Search-Based Software Engineering and AI Foundation Models: Current Landscape and Future Roadmap
Hassan Sartaj, Shaukat Ali, Paolo Arcaini, Andrea Arcuri
TL;DR
This paper defines a forward-looking roadmap at the intersection of search-based software engineering (SBSE) and foundation models (FMs), arguing that five integration themes will shape the next decade: using FMs to design SBSE, applying FMs to SE problems with SBSE assistance, using SBSE to address FM challenges, adapting SBSE practices for FM-centric SE activities, and exploring their synergistic potential.
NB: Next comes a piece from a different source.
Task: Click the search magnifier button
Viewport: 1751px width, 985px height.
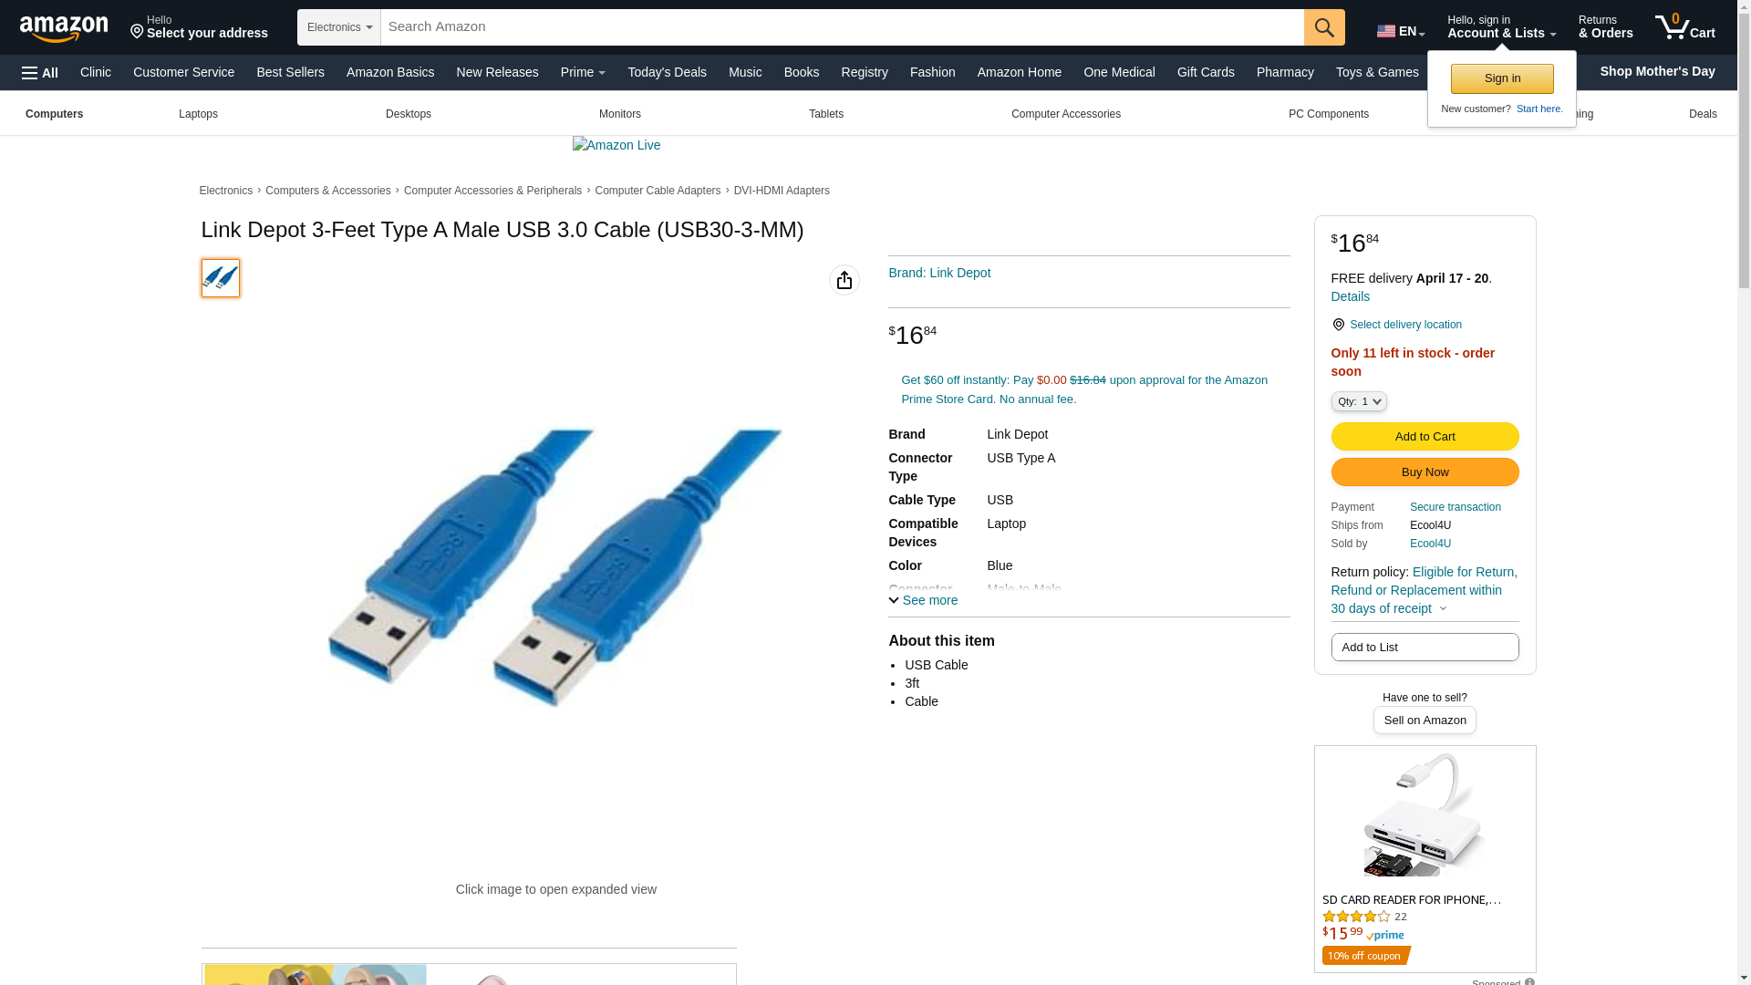Action: pyautogui.click(x=1324, y=27)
It surveys the current landscape, identifies empirical-evaluation challenges, and presents a 2030 horizon grounded in McLuhan's Tetrad to anticipate how FMs could enhance, retrieve, or potentially obsolesce SBSE methods. The roadmap highlights concrete opportunities across SE artifacts, SBSE implementations, code testing, and domain-specific applications (e.g., autonomous driving, robotics, IoT, and quantum computing), while acknowledging limitations such as non-determinism, hallucinations, and resource demands. Collectively, the work guides researchers toward integrating SBSE with diverse FM modalities (LLMs, VLMs, multimodal models) to improve automation, validation, and adaptability in evolving software ecosystems. The paper emphasizes rigorous, replicable empirical evaluations and calls for community-wide guidelines to fairly compare hybrid FM–SBSE approaches.
Abstract
Search-based software engineering (SBSE), which integrates metaheuristic search techniques with software engineering, has been an active area of research for about 25 years. It has been applied to solve numerous problems across the entire software engineering lifecycle and has demonstrated its versatility in multiple domains. With recent advances in AI, particularly the emergence of foundation models (FMs) such as large language models (LLMs), the evolution of SBSE alongside these models remains undetermined. In this window of opportunity, we present a research roadmap that articulates the current landscape of SBSE in relation to FMs, identifies open challenges, and outlines potential research directions to advance SBSE through its integration and interplay with FMs. Specifically, we analyze five core aspects: leveraging FMs for SBSE design, applying FMs to complement SBSE in SE problems, employing SBSE to address FM challenges, adapting SBSE practices for FMs tailored to SE activities, and exploring the synergistic potential between SBSE and FMs. Furthermore, we present a forward-thinking perspective that envisions the future of SBSE in the era of FMs, highlighting promising research opportunities to address challenges in emerging domains.